January 28, 2019
by Joan Blandin Howard
Creighton University's Christian Spirituality Program
click here for photo and information about the writer

Memorial of Saint Thomas Aquinas, Priest and Doctor of the Church
Lectionary: 317

Hebrews 9:15, 24-28
Pslams 98:1, 2-3ab, 3cd-4, 5-6
2 Timothy 1:10
Mark 3:22-30

Praying Ordinary Time

An Even Better Marriage

Laughter was Born

The letter to the Hebrews is of particular importance as it introduces the ‘new covenant’ to the Hebrew community and us. 

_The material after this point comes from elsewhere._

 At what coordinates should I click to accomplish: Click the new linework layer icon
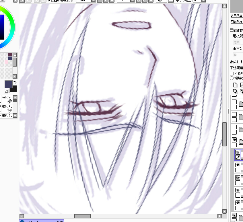tap(241, 85)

The original covenant was between Yahweh and a very old man Abram and his elderly barren wife Sarai.  In small asides scripture illustrates how much Abram cared for Sarai. We are told  in their travels, Abram put up Sarai’s tent before putting up his own.  The most telling incident of his care and respect for Sari was that though allowed by law and custom to take another wife to ensure offspring, he did not.  It was only when Sarai encouraged him take her slave Hagar did he do so.  Their son Ishmael was Abram’s first born.  Scripture illustrates that God favored Sarai.  One indication is that she is one of the few women named in the bible.  Although barren, God blessed her and Abram with a child, Isaac, even after they both laughed at the proposition.  “Isaac” means laughter.  God speaks to Abram and tells him to no longer call his wife “Sarai,” but to call her “Sarah”.  When God gives someone a new name as Jesus did to Peter, it indicates a new beginning.  Sarah and Abraham were chosen as the recipients of Yahweh’s covenant. 

Yahweh’s original covenant with Abraham and Sarah included the Promised Land, countless descendants and that his chosen people would bring blessings to all the nations.   In return Abraham and his family, his tribe, were to be faithful to Yahweh.  Yahweh was to be their God.    This covenant did not work out as Yahweh had desired. Yahweh desired a faithful, loving, personal relationship with his chosen people.  This sort of relationship was foreign to these people.  Respect, fear, admiration, ownership and the law were the basis of most relationships.  Love was not a consideration, especially the concept of a loving God.

Jesus was the incarnation of this New Covenant. The author of the letter to the Hebrews tells us “Christ is the mediator of a new covenant…”.    Through Jesus, God promised “eternal inheritance”“…so also Christ, offered once to take away the  sins of many, will appear a second time, not to take away sin but to bring salvation to those who eagerly await him”.

Jesus was the incarnation of Love.  Jesus was to mediate, to be the conduit of God’s love, faithfulness, mercy, justice and healing.  Jesus showed us how to live out this new covenant, not just through the law, but  also through personal and intimate relationships – with God primarily and with neighbor and family.  By living this covenant of Love we would be given “eternal inheritance…salvation…”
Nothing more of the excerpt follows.